___ УЧЕБНЫЙ ТЕКСТ

Автор постоянно жалуется на высокую нагрузку, до которой никому нет дела. Я знаю, что в советское время так было не во всех судах, за пределами Москвы нагрузка была меньше. Но в московских судах такая ситуация была общим правилом: „Интенсивно рассматриваю дела. А их по 14 дел почти за полдня. Медлить некогда, приходится быстро соображать, что к чему и выносить резолютивные части решений. А потом, после работы и приёма населения приходится допоздна отписывать решения, т. е. полностью писать тексты решения — обоснованные и мотивированные“ (26.04.1967).

Дальше — больше (после приговора по делу Тимофеева): „Работаю в адских условиях. Дел стало еще больше. Теперь людям не надо подниматься по крутым лестницам на третий этаж. Они валом валят ко мне в зал, в полуподвальное помещение. Теперь почти весь день работаю при ламповом свете. К концу рабочего дня краснеют от напряжения глаза, и бледнеет от утомления лицо. Секретарь, поступив в высшее учебное заведение, уволилась с работы. Теперь я — и судья, и секретарь. Делами завален, поскольку оформлять их и сдавать в канцелярию некому“ (21.03.1968).

У автора постоянно меняются секретари, что дополнительно осложняет его работу: „Текучка“ секретарей судебного заседания объясняется очень маленькой зарплатой, всего восемьдесят рублей, и большой нагрузкой, не говоря уже об ответственности» (2.04.1969).

«…Загрузка ужасная, переписки тьма, на работу идёшь к 9 вместо 10, с работы уходишь в 20 часов, вместо 18, а иногда и позже. И никому нет до этого дела» (16.04.1969), «За двенадцать дней рассмотрел примерно 168 дел, провел выездную сессию по уголовному делу, вынес частное определение, прочитал пять лекций на правовую тему. Вставать стал в шесть часов утра» (2.11.1969), «Опять начинает возрастать нагрузка и без того немалая. С одиннадцати утра до 18 вечера, т. е. до приема населения рассматривать приходится от 14 до 19 гражданских дел» (10.11.1969).

______
___ РАЗДЕЛ ДАННЫХ

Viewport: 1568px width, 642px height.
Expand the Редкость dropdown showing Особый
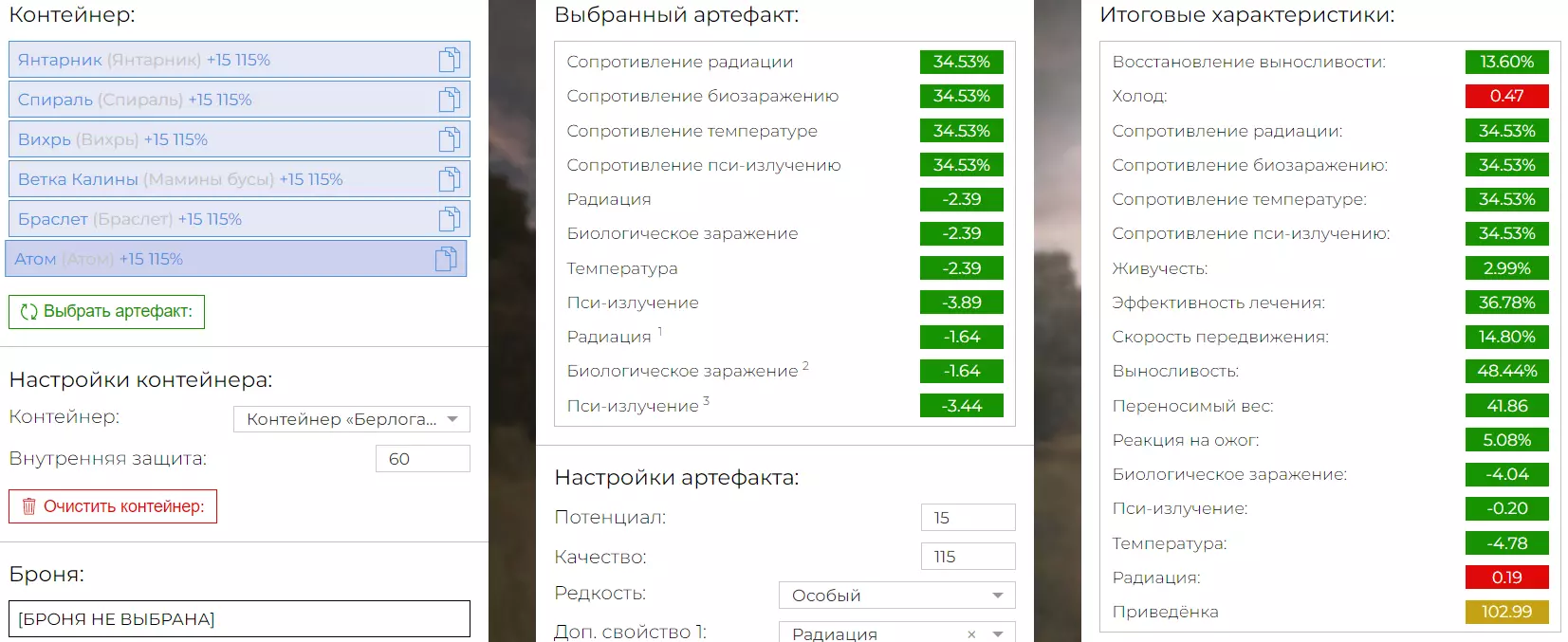(x=896, y=596)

______

Переведите на английский язык предложение из учебного текста: «Теперь почти весь день работаю при ламповом свете».

Now I work almost all day by lamplight.